The Pattern We See Repeatedly
Across industries and geographies, the same failure pattern appears:
- Early promise leads to internal excitement
- Proof of feasibility leads to pilot success
- Growing traction leads to unexpected resistance
- Momentum stalls leads to initiative quietly deprioritised
At this point, leadership often concludes:
“The idea wasn’t right after all.”
In reality, the leadership model was no longer right for the stage.
From Signal to Scale: The SRL Journey
Every successful innovation follows a predictable journey – from weak signal to market tipping point.
At each stage, progress is blocked by a different set of “yes, but…” constraints:
- Yes, it’s interesting… but is it real?
- Yes, it works… but does it fit?
- Yes, it fits… but it threatens something.
- Yes, it launched… but will it last?
These are not technical problems.
They are leadership capability mismatches.
Why Leadership Strengths Can Become Liabilities
Most senior leaders are strong in two or three phases of this journey. Usually the ones they have personally lived through.
That is normal.
What is not normal – but increasingly common – is assuming that:
- The same leaders should lead every phase
- Execution excellence equals innovation readiness
- Scaling skill implies discovery skill
It does not.
In fact, applying the wrong strength at the wrong stage is one of the fastest ways to kill momentum.

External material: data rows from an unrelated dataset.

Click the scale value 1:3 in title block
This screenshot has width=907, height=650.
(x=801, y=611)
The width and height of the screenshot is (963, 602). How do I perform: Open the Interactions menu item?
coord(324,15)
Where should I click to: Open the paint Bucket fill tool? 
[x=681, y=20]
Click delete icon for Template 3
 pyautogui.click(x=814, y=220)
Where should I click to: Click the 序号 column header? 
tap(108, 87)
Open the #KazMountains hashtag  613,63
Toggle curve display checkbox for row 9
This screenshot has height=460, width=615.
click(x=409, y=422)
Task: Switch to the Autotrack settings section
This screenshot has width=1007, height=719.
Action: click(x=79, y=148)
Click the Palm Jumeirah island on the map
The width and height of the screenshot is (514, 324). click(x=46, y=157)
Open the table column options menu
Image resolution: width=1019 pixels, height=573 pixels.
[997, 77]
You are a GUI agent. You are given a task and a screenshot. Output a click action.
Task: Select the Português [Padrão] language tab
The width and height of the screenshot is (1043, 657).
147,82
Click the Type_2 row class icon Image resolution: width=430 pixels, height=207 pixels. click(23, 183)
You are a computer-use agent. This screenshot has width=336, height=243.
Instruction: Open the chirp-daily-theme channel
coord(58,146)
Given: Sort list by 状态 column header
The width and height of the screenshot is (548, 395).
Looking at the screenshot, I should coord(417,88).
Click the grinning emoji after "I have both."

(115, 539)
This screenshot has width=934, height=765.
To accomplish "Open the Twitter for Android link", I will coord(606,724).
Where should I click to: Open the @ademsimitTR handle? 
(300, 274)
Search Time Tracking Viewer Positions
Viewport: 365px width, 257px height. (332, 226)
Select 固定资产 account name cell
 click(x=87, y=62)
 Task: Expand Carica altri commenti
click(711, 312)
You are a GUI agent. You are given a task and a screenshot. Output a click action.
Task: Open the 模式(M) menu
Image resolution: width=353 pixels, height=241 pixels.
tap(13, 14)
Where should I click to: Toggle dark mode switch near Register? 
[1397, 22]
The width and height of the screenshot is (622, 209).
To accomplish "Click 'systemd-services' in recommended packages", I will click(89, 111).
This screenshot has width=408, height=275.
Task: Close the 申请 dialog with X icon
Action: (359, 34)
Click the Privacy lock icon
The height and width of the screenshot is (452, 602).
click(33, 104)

NEPTUNE: A Practical Leadership Diagnostic
The NEPTUNE model identifies seven necessary and sufficient leadership capabilities that become critical at different readiness stages:
- Navigator – sensing direction before certainty
- Empath – understanding human and societal impact
- Plate-Spinner – managing multiple fragile experiments
- Transcender – resolving contradictions rather than trading them off
- Umbrella – providing political and reputational cover
- Ninja – removing obstacles decisively
- Elephant – stabilising and institutionalising success
No individual has all seven in equal measure.
No organisation has them all present at the right time by accident.
The Question CEOs Should Ask First
Before launching any major “innovation”, “AI”, or “transformation” initiative:
Which NEPTUNE capabilities do we actually have — and which will the next stage demand?
This single diagnostic question:
- Reduces execution risk
- Prevents premature scaling
- Avoids political ambush
- Increases the odds of reaching true tipping point success
The 1%er Advantage
1%er leaders are people who:
- Recognise which stage they are truly in
- Change how they lead as readiness evolves
- Bring in complementary capability before the system demands it
They do not confuse activity with progress. Or launch with success.
Bottom Line for CEOs
Getting new things done failure is almost always a misalignment between readiness and leadership capability.
Before asking:
“What should we build?”
Ask:
“Are we equipped to lead what comes next?”
That question alone separates signals that fade from systems that scale.